By the way, collecting that 10K in pennies at 40 a week would take you 250 weeks or 4.8 years. That almost seems worth it, doesn't it?

 

We all realize this.  That’s why pennies end up in the street.  No one wants them.  They are valueless and considerably more of a headache to hang onto.  At any one time I’ve got no more than 6 in the car and never do I carry them on my person.  Instead I toss them out the window.  I leave them on the counter.  I throw them in the trash with my left over meal container.

 

Ten years ago pennies had a place in our society.  But since the advent of high speed computers you would think someone would have come up with a program that figured the perfect price so that when paying for something it rounded out penniless.  The computer would start with the tax rate, figure the end price and then adjust the retail price to fit the exact price.  So that way when you went into the store and looked at the price on the product, you would know that what is says is the price, is the exact price you will pay at the counter.  All the info is presorted and added into it.  No guessing.  Easy to follow, easy to add up.  And no pennies.

 

I’m sure that the federal government has done studies on moneys lost to pennies falling out of circulation, but I’ve not been able to locate the information.  I’d bet the numbers are astounding.   What ever the case maybe, I still hate the little bastards.
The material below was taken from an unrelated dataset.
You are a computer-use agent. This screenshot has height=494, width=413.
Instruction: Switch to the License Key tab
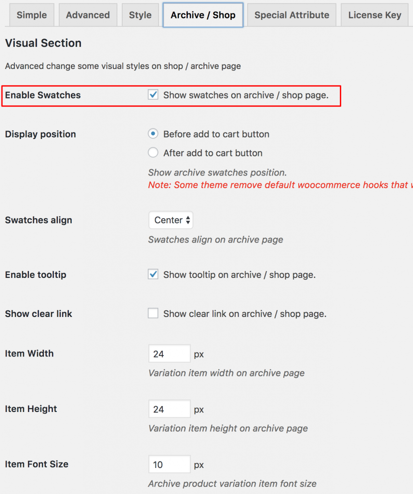[374, 15]

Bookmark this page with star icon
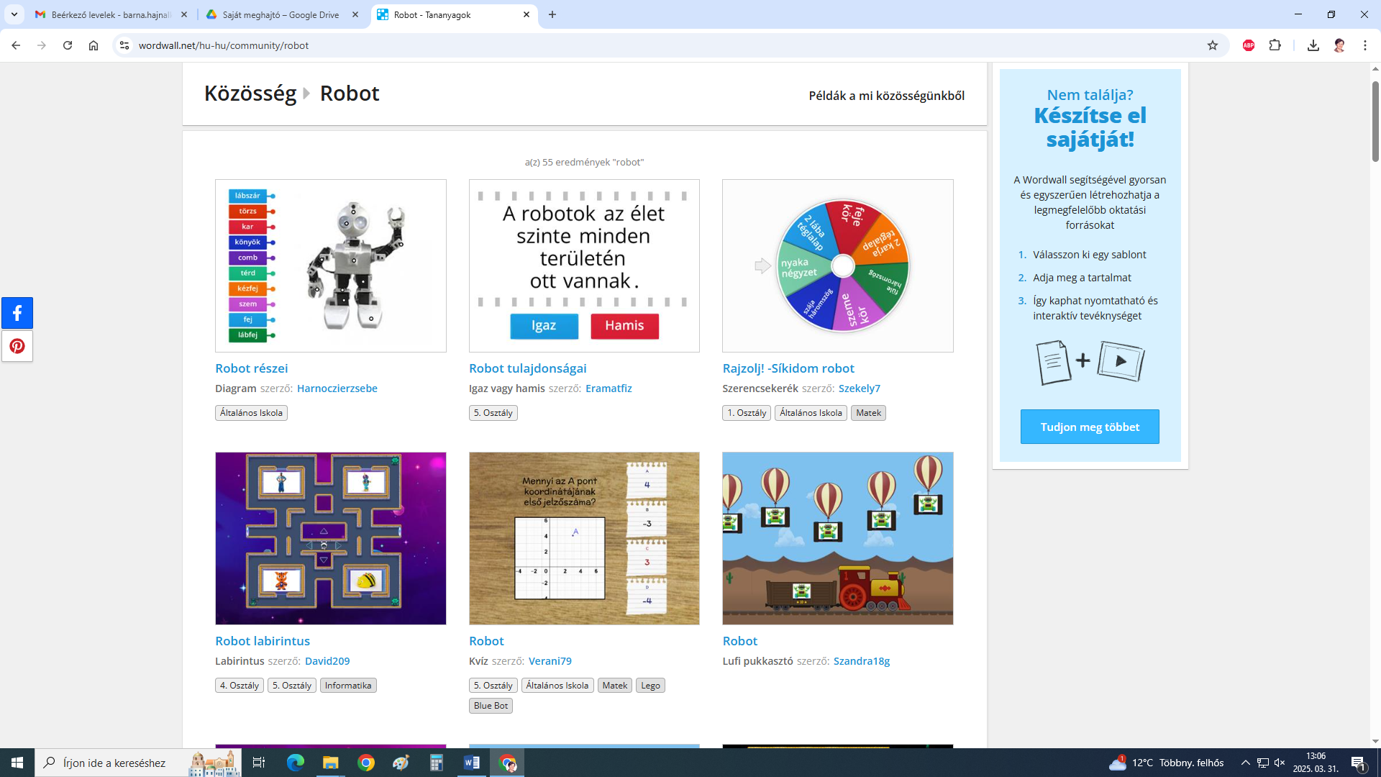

There was a study conducted in 1976 of this and other suggestions regarding our coinage system. However, the idea of eliminating the penny received strong objections from an overwhelming majority of State revenue collection departments, retail firms, and commercial banks. Other objections voiced in later studies concerned the inflationary impact of such a proposal on prices and possible difficulties on collecting sales taxes.
- From www.usmint.gov

Notice that the survey was taken before the on set of computers and also notice that the majority of those opposed to pennies dying are government agencies...hum...I wonder why?

I said earlier that your time has value, which I really believe it does. The fact that the government thinks pennies have value proves that they are blind to the concept of value of time and it proves that collectign taxs from you is more important than anything else, even becoming more efficient. Hell, if that were to happen maybe the government wouldn't need so much tax revenue.